Steal this film
One of the assignments this week is to watch the film Steal This Film 2. Actually, as you may have guessed, it’s not necessary to steal it, as it is licensed for free download. Now the question is how to get it. There is the easy way and the hard way.
The easy way is to google the title. You’ll find copies of the film on Google Video and elsewhere. That’s fine–the important thing is that you see the film.
If you go to the official site for the film, you will see links to downloads in much higher resolution: that is, non-postage-stamp sizes. Now, the problem with these larger files is that they are too big to be effectively hosted and downloaded. The XVID, for example, is over 600 mb. So, the links they have on the site are used to locate the torrents for those files.
It’s useful to know how to use bittorrent. It’s an important way of distributing large files like this one on the internet. Bittorrent disrupts the client-server model a bit. When you start downloading a file, you also serve chunks of that file to other people who are trying to download it. By distributing that process in a peer-to-peer way, you don’t need to have huge servers to host huge files.
The trick is, you still need to have some way of getting a handle on those files. Even if you don’t need a central server, you do need a tracker that tells you who is providing the file at any given time. The most notorious of these trackers is probably The Pirate Bay. (It should be obvious, I suppose, that bittorrent–like other peer-to-peer systems–tends to host a lot of “pirated” materials.)
To download a bittorrent file, you need a bittorrent client. My favorite is µTorrent. Once this is installed, when you click on a link to a bittorrent file, it will load into your client. Then just let it run. It will likely take at least overnight to download a large file like one of these–so just give it time.

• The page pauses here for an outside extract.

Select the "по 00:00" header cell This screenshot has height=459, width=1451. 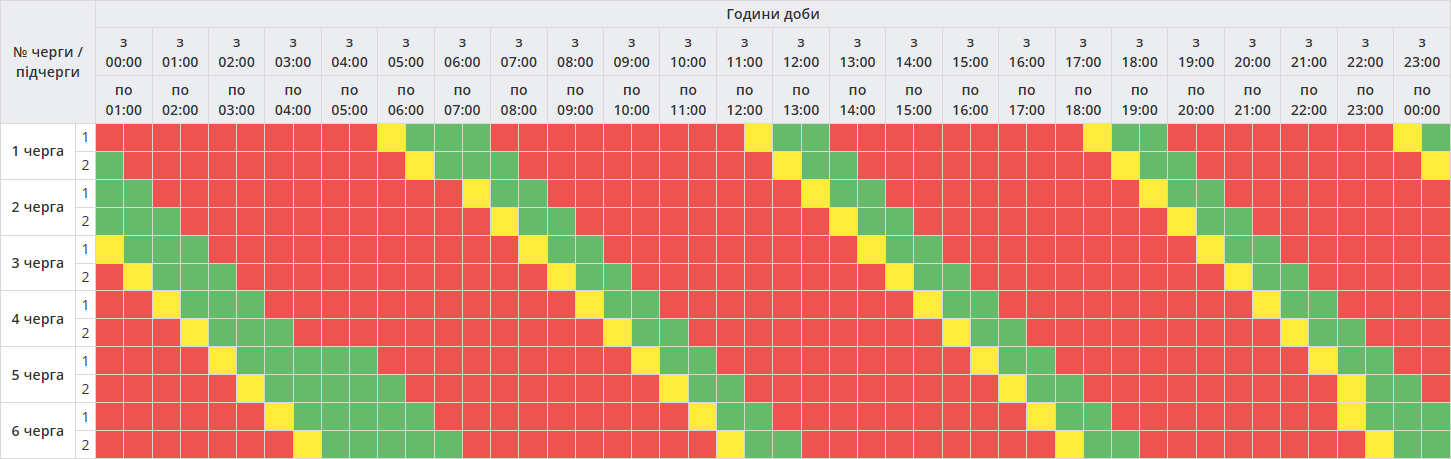click(x=1421, y=100)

Episode 171: BitTorrent Unscrambled – These bloopers are hilarious

November 7th, 2009 at 9:51 pm
For the people taking the “easy way”… here is the link to the video from Google Videos (I’m pretty sure this is the right one). As Dr. Halavais said, you can just plug it in Google… but I figured I’d save you a step:
http://video.google.com/videoplay?docid=3636669624532830059#
November 8th, 2009 at 7:18 pm
uTorrent works much better than other torrent programs I’ve tried before; and if you download the ipod-sized file of “Steal” it doesn’t take more than an hour.